手を繋いで 36
「黙れ、離せっっ」
息が引きつり、悲鳴があがる。
サスケを見捨てた。
カカシがサスケを見捨てた。
カカシが惜しみない愛情を注いでいた存在を、切って捨てた。
その意味を考えそうになって、頭を振る。
渾身の力を込めて、カカシの体を引きはがそうと暴れた。
「離さない。絶対に嫌だ! あのとき言えなくて、どれだけ後悔したか、イルカには分からないでショ!? オレは本気だ。アンタを失う以上の恐怖は存在しない!!」
詭弁だ。耳触りのいい言葉なだけだ。
頭で必死に抵抗する。
駄目だ、絶対駄目だ。
振り向くな、顔を見るな、全身で拒絶しろ。
もがく私の肩を掴み、カカシが力を込める。
抗う。抗う。体を反転させようとする力に対抗する。腕を突っぱね、足を踏ん張り、少しずつ回る体を必死で止めた。
「イルカ!!」
声をあげたと同時に、体が完全に開く。
咄嗟に顔を腕で隠した。
カカシと顔を合わせないように、目を合わせないように。目を瞑って、視界を遮断する。
小さく、早い呼吸が聞こえる。
自分のものか、それともカカシのものか判断できない。
固まる私の肩に手を乗せたまま、カカシは小さく呟いた。
「バカだね。アンタってば、本当に救いようもないバカ」
実感のこもった言い方に、どっちがだと噛みつきたくなる。でも、口を開きたくなくて、唇を噛みしめて黙っていれば、背中を引き寄せられ、真正面から抱きしめられた。

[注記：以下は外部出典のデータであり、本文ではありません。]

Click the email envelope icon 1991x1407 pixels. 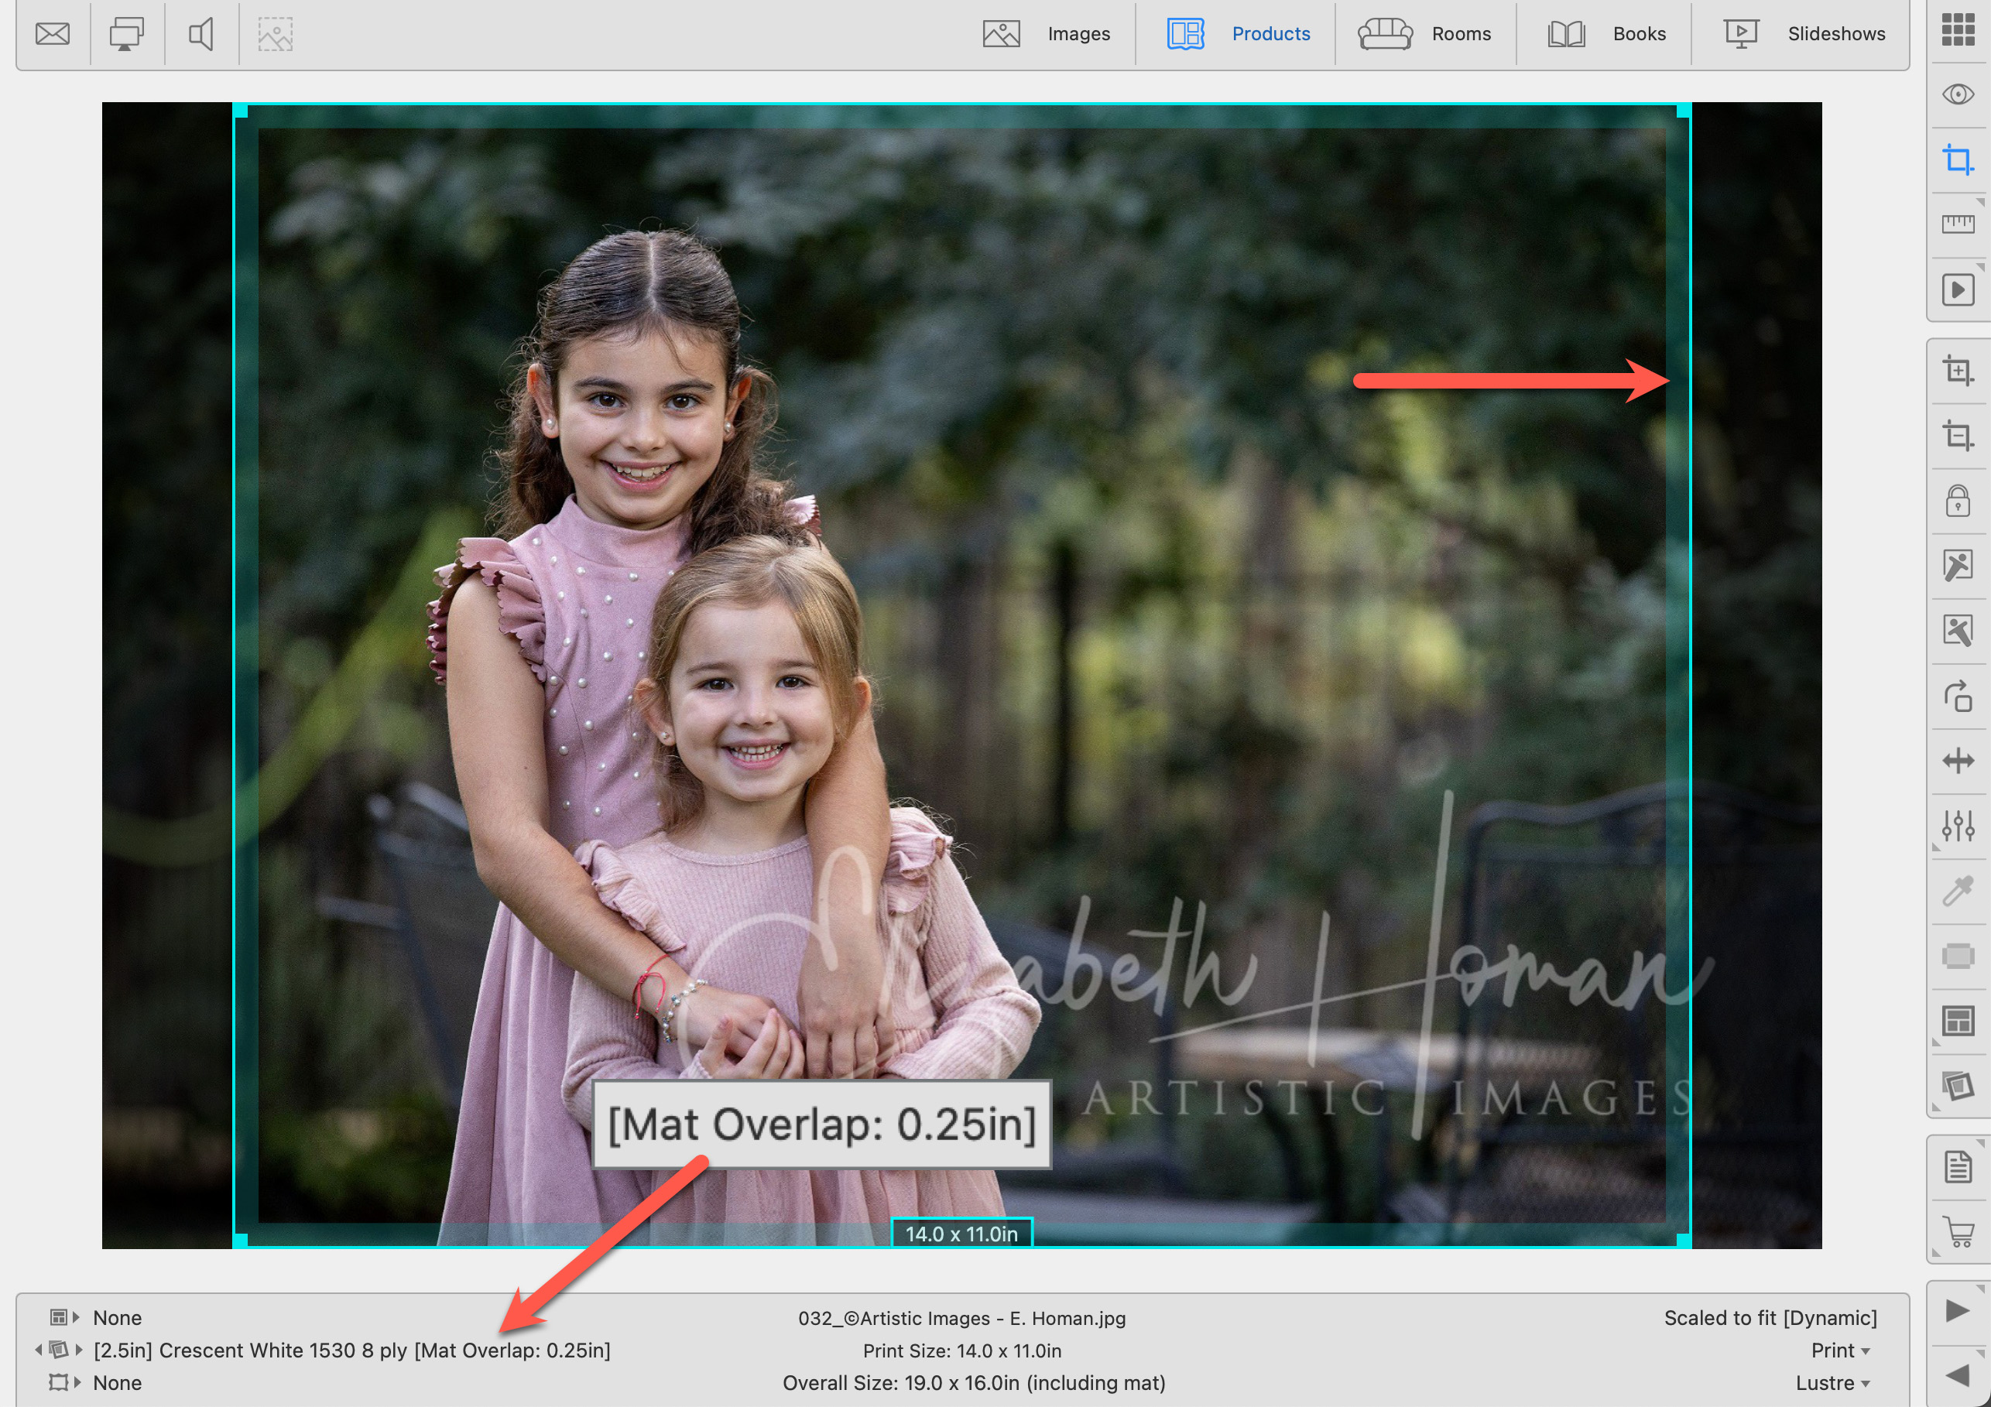tap(52, 34)
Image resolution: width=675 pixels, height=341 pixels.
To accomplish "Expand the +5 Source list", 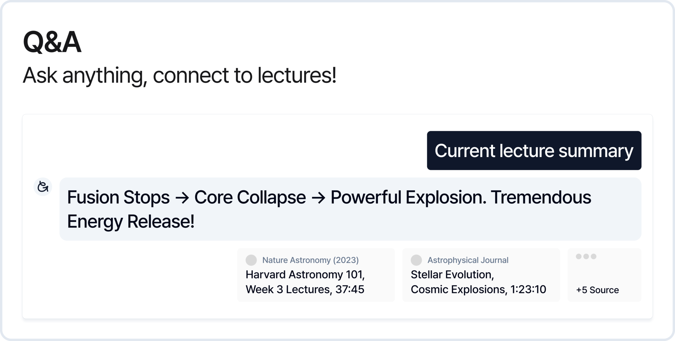I will (x=597, y=290).
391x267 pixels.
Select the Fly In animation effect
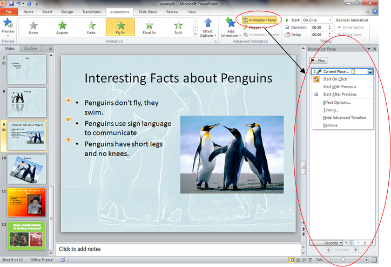point(120,26)
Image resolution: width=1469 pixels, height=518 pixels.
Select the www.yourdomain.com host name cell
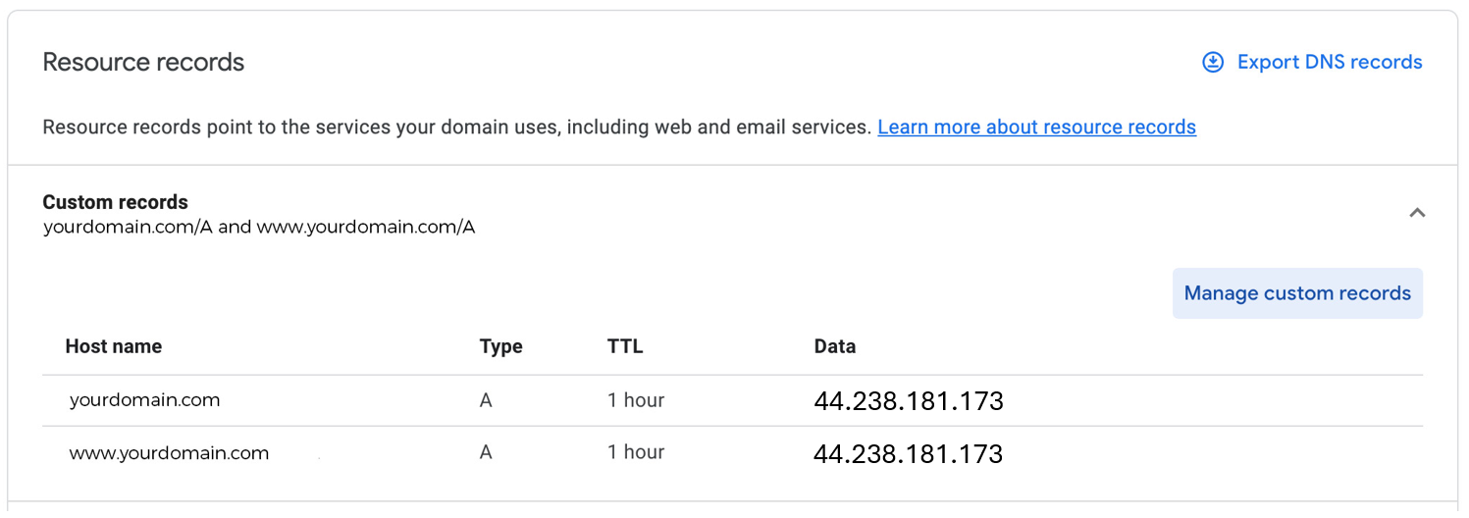[x=169, y=453]
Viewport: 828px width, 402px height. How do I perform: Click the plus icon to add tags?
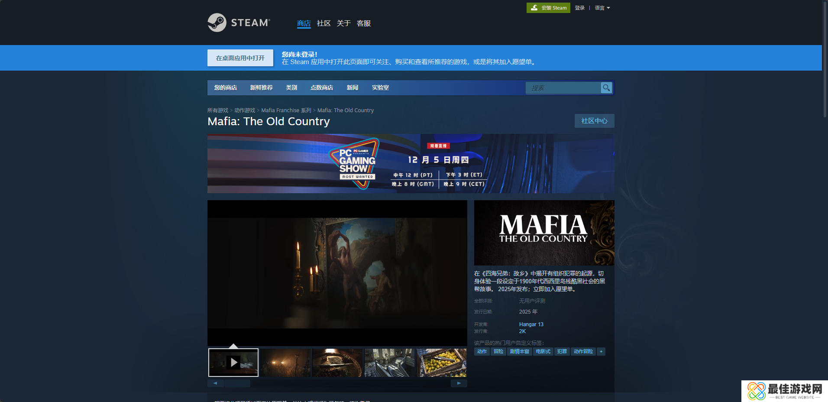(x=601, y=352)
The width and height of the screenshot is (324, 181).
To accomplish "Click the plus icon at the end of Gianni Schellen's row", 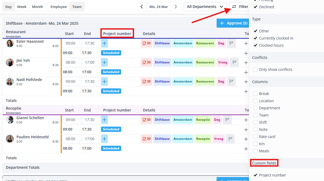I will tap(246, 120).
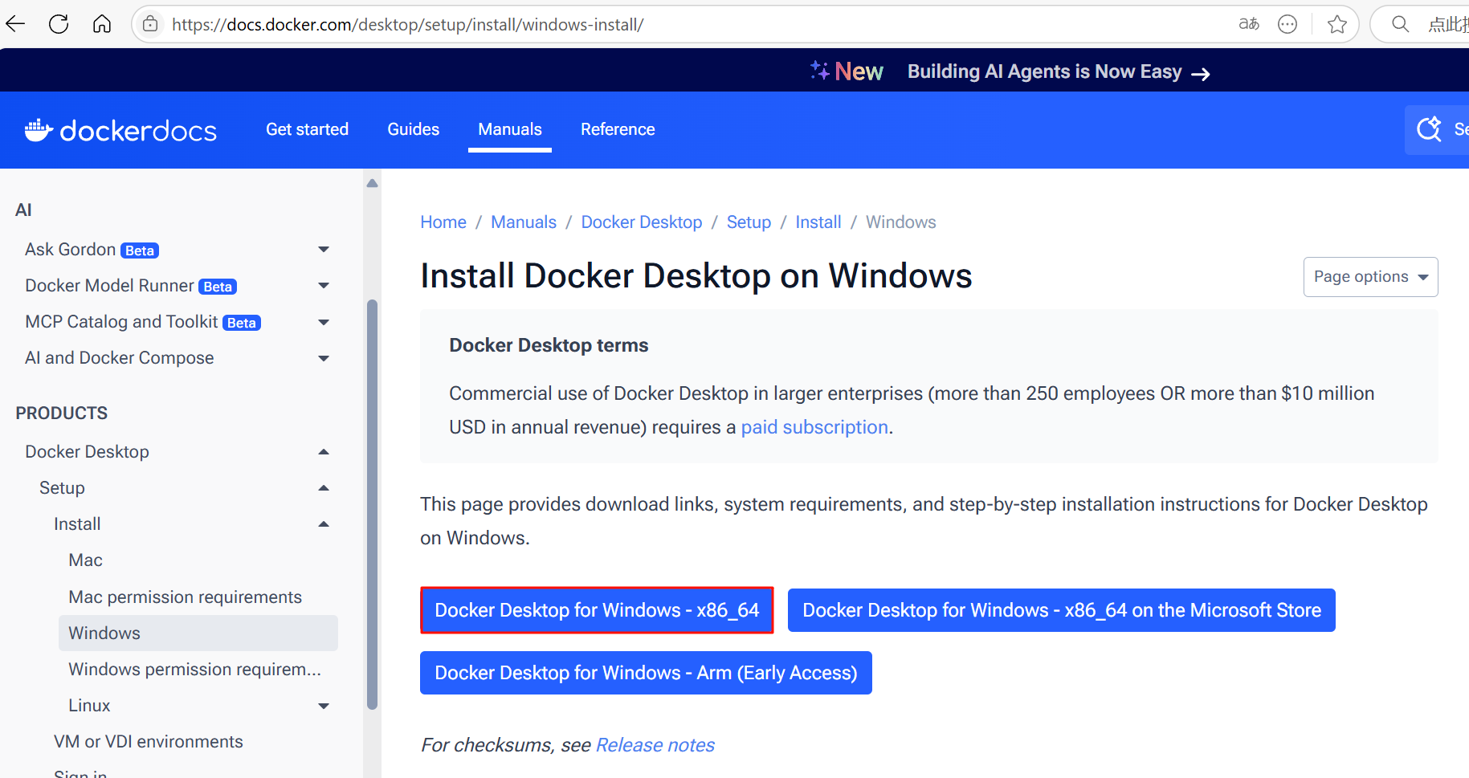Open the Page options dropdown

click(x=1370, y=276)
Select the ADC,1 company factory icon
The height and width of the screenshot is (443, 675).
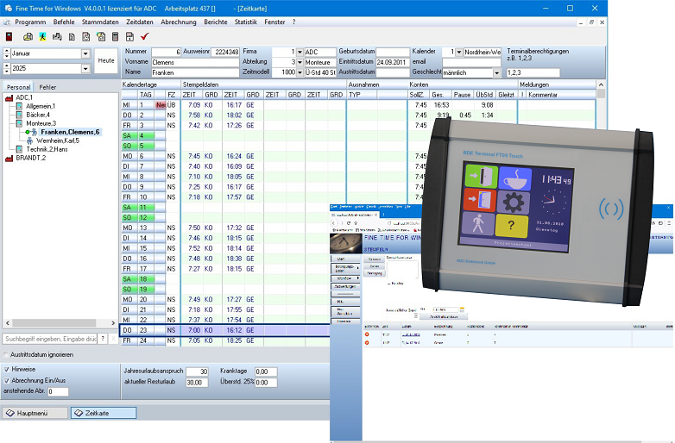[x=9, y=97]
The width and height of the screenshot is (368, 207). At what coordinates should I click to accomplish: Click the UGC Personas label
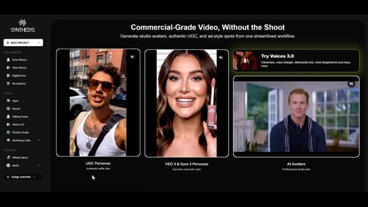pyautogui.click(x=98, y=163)
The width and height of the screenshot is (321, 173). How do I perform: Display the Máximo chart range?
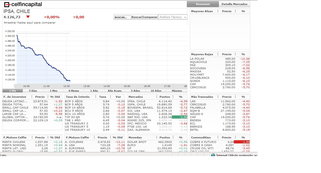point(177,91)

「泣いているのを隠す時点で、アンタはオレに惚れてんの。いい加減、認めなさいよ」
諭すように言った台詞を否定しようとして、口を開ける。
違うと息を吐いた瞬間、力が緩んだ隙を逃さず、顔を覆っている腕を力づくで下げられた。
驚いて目を開けば、そこには困ったように笑うカカシがいて、大きな手のひらが頬を覆った。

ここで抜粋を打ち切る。